By confirming that these molecules have not been cut off, we can know if there is a new coronavirus in the initial sample (Photo: Resources 3)
In general, subsequent testing does not require too many tedious steps, and all that is needed is a test paper that specifically identifies “complete molecules” and “cut-off molecules”. If there is no new coronavirus in the sample, then a band appears at the lower position of the test paper labeling the “complete molecule”, and if there is indeed RNA corresponding to the new coronavirus in the sample, another band appears at the higher position representing the “cut-off molecule”. With different stripe locations, it’s easy to confirm the presence or absence of a new coronavirus.
By different locations of the stripe, we can determine if there is a new coronavirus (Image Source: Resources 1)

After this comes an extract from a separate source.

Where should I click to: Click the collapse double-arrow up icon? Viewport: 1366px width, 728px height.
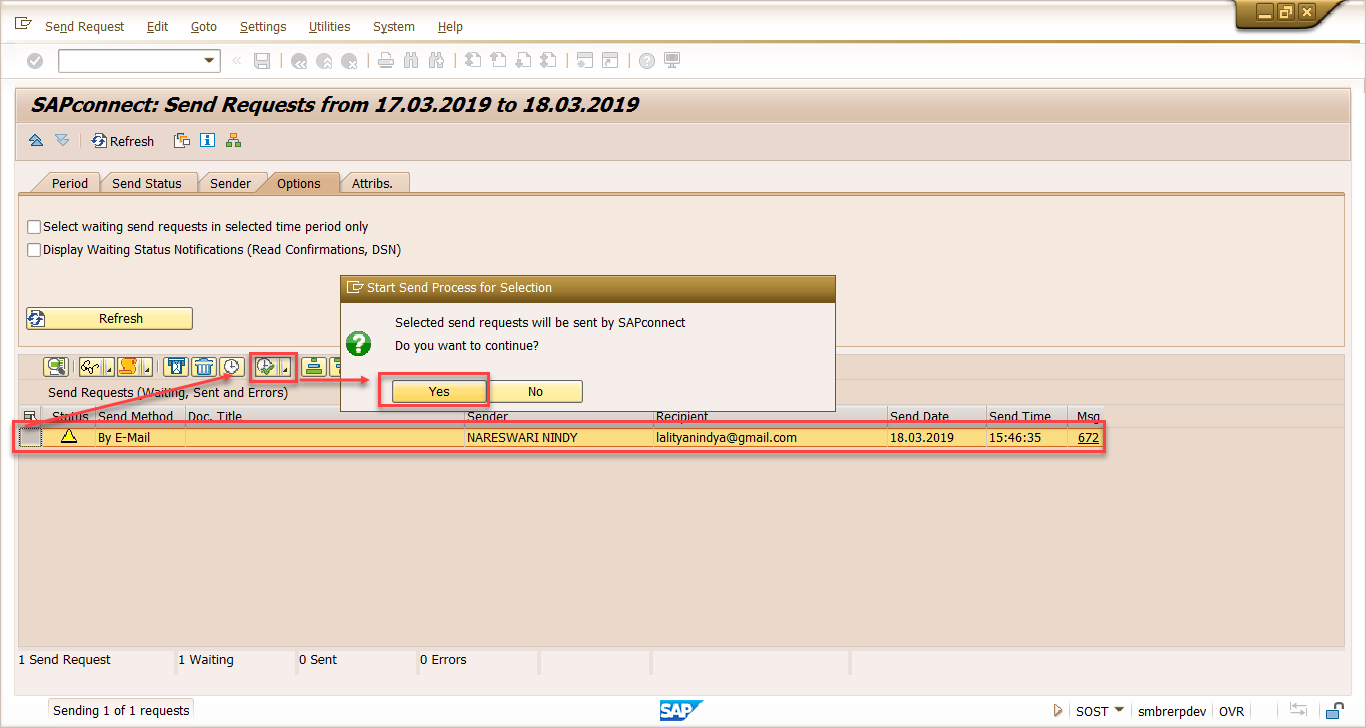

Three easy steps in just 1 hour
Professor Zhang Feng’s team also described the steps to carry out this test. The full process can be clicked on “Read the original/Read More” at the end of the article, with only a few key information listed here:
The extracted nucleic acid samples were amplified by conventional same-temperature amplification techniques. This step takes 25 minutes and lasts 42 degrees Celsius.
Add Cas13 protein, wizard RNA, and special molecules that report to the sample. Then at 37 degrees Celsius, continue to react for 30 minutes.
Use the test paper to test the samples obtained in the second step. This step takes about 2 minutes to react.
In tests, the researchers said, they were able to consistently detect the sequence of the new coronavirus, and were highly sensitive — only 100 copies, or even 10 copies, could be detected per microliter.
Overall, the researchers note that simply isolating RNA from a patient’s body and using these steps can be diagnosed within an hour without the need for complex devices. Anyone interested in testing the technology can apply online for the material (https://www.addgene.org/91909/or firstname.lastname@example.org).
But they have also repeatedly stressed that the technique has not yet been used in patient samples and is therefore not validated and cannot be used directly for clinical diagnosis. They will also work with other researchers to keep up-to-date with the latest technical guidance online.
It is worth noting that the World Health Organization made it clear at this week’s research conference on new coronaviruses that “the development of accurate and easy-to-use diagnostic tests” is a top priority. We also look forward to the early validation of this technology to assist patients in their diagnosis.